## Problem details
Write out the material word for word, everything from its first line down to and including the line containing "pyautogui.click(x=491, y=83)".

### Available records

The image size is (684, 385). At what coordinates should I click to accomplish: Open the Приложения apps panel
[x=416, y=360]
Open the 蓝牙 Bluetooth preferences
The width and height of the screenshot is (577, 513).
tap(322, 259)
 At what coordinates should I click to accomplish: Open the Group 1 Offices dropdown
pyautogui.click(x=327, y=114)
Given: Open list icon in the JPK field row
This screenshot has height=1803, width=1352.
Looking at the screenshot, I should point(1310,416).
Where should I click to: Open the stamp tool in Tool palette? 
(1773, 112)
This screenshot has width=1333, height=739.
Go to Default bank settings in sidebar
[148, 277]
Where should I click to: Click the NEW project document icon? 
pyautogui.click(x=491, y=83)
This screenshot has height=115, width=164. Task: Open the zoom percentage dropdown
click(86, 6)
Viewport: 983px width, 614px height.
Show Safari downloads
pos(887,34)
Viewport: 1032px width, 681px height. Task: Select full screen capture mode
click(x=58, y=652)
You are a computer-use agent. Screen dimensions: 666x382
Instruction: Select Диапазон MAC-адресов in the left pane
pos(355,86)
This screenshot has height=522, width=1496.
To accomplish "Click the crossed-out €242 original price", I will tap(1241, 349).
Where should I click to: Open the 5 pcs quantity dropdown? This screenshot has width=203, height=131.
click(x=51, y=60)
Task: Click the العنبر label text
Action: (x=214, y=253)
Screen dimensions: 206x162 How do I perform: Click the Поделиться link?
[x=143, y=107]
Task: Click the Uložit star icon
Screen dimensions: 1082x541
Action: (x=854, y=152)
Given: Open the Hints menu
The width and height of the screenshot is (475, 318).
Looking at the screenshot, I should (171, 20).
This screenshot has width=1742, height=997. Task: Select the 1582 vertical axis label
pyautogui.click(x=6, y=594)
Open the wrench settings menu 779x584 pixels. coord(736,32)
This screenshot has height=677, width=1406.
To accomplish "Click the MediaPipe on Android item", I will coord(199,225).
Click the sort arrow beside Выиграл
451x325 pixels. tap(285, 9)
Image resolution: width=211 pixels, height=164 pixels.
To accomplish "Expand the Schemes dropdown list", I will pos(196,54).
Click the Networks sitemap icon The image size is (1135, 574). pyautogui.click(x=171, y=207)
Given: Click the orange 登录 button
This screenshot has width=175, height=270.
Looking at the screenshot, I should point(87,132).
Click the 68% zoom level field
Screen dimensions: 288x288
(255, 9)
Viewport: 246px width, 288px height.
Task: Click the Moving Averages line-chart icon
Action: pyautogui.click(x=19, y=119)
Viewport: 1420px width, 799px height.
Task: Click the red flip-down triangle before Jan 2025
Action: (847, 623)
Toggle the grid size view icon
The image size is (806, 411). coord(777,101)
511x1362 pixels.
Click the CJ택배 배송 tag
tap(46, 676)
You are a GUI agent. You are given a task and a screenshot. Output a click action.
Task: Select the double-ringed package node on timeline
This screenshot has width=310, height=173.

######

## Output of the task
The image size is (684, 385). At what coordinates should I click to accomplish: Open the Приложения apps panel
[x=416, y=360]
Open the 蓝牙 Bluetooth preferences
The width and height of the screenshot is (577, 513).
tap(322, 259)
 At what coordinates should I click to accomplish: Open the Group 1 Offices dropdown
pyautogui.click(x=327, y=114)
Given: Open list icon in the JPK field row
This screenshot has height=1803, width=1352.
Looking at the screenshot, I should point(1310,416).
Where should I click to: Open the stamp tool in Tool palette? 
(1773, 112)
This screenshot has width=1333, height=739.
Go to Default bank settings in sidebar
[148, 277]
Where should I click to: Click the NEW project document icon? 
pyautogui.click(x=491, y=83)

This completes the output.